A mistake beginners often make in painting, is choosing colours that are highly saturated and not toning them down enough. Mix muted colours by combining complementary colours (colours opposite each other on the colour wheel).
Choose a colour palette of types of red, blue, yellow, white and burnt umber or black. From this you will be able to mix any other colour on the spectrum.
By planning a colour scheme for your painting, you can somewhat control the outcome and therefore the effect it will have on the viewer. With a complementary colour scheme, you can create a feel of energy and drama.

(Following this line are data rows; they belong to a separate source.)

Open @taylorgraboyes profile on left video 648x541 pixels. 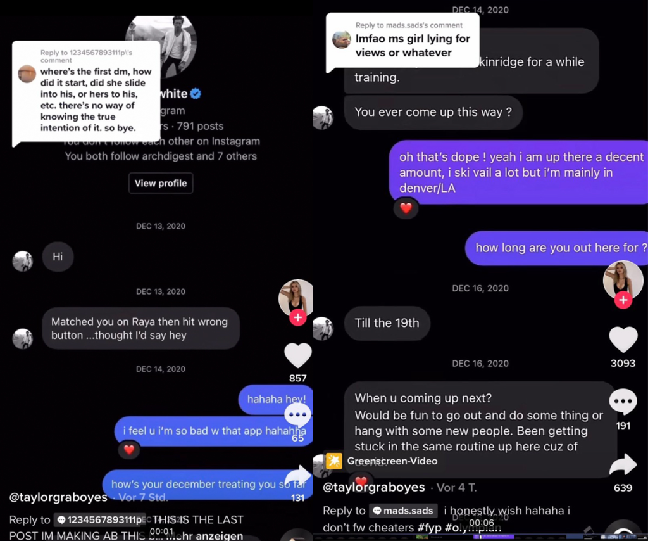coord(58,497)
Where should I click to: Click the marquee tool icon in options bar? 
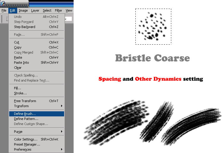tap(7, 19)
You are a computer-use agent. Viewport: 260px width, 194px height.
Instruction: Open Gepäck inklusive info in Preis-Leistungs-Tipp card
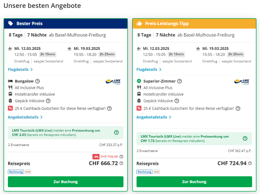click(x=177, y=101)
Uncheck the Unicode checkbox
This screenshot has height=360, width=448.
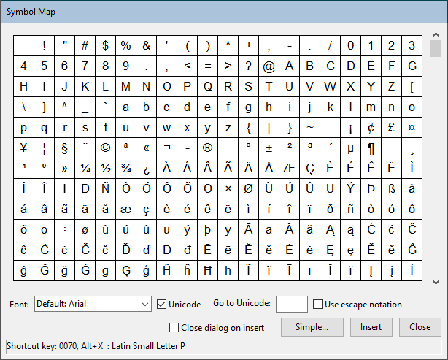(162, 304)
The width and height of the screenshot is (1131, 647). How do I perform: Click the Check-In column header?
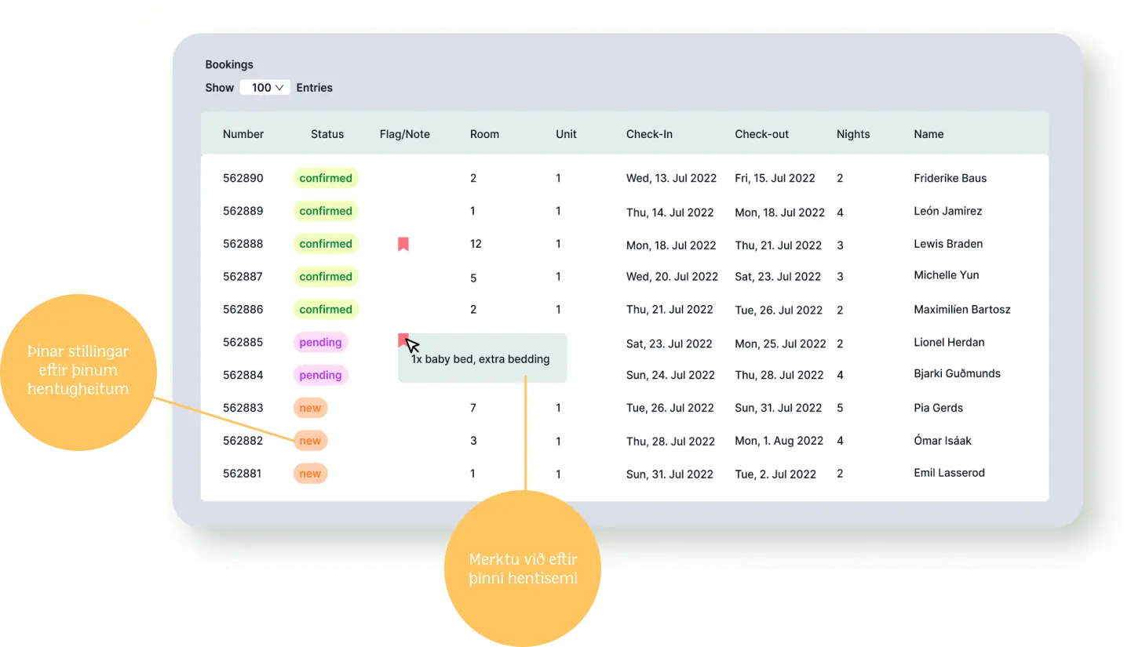(649, 134)
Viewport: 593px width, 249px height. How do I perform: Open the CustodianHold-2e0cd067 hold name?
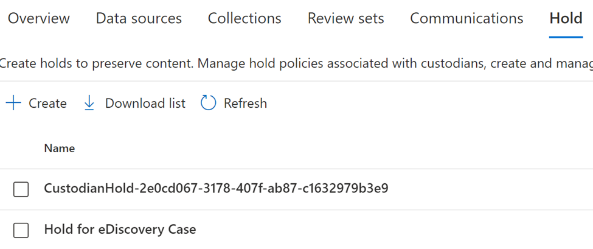tap(217, 188)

An analogous colour scheme is made from three colours that are located next to one another on the wheel. Depending on which side of the wheel the colours are picked from, you can create an intense colour scheme with magenta, orange and red, or a calm and serene one with blues and greens.
Creating a composition involves carefully and thoughtfully planning and designing an artwork before getting started. Plan how elements will fit together to create an arrangement that conveys the effect you intend to create.
Draw out thumbnail sketches in a sketchbook before you get started to plan the composition.
The composition of a piece can affect how a viewer perceives the artwork. Choose to make certain elements more dominant and others fade into the background.
First, you want to think of what your focal point will be. A focal point is the element in an artwork that demands attention from the viewer and has the most salience.
You could create a focal point by using the rule of thirds, dividing up your canvas into nine equal sections and placing your focal point at the cross section of one of these sections. Our eyes are automatically drawn to the top right hand side of a canvas, so by placing your most important element there, it will stand out more.
Another way to create a focal point could be to paint it with more texture than other elements in the painting. The texture will be brought forward from a canvas and stand out.
Use colour contrast to create a focal point. For example you could make the dominant part of the painting yellow, to contrast with the mainly purple tones of the rest of the piece.
Some other principles that work to create a strong composition is balance and movement. These principles dictate the relationship between various elements within your painting. Create balance by spreading elements across the canvas, so they are not all concentrated in one area. By using gestural brushstrokes, you can create the illusion of movement.
There are a few oil painting techniques that go well with the abstract painting style.
Painting alla prima means painting wet paint on top of wet paint. This technique is also called wet-on-wet for this reason. The idea is to finish the painting before the first application of paint dries. By applying wet paint on a wet paint layer, colours swirl together and tiny details are lost.
One tip that will help you succeed with this technique is to layer paint from thin to thick. For example, paint thinned with a solvent should be layered beneath paint straight from the tube.
Wet on dry
When painting wet paint on a dried layer of oil, slightly different effects can be achieved than if you were to paint wet-on-wet. With an alla prima paint application, sharp edges and details will be lost as wet paint blends together. By painting wet on dry, you can create sharp edges and details.
Impasto is a popular technique used by artists like Van Gogh and Monet. Thick paint is applied to the canvas with a stiff brush or palette knife, brush strokes are often visible and paintings appear full of texture and movement.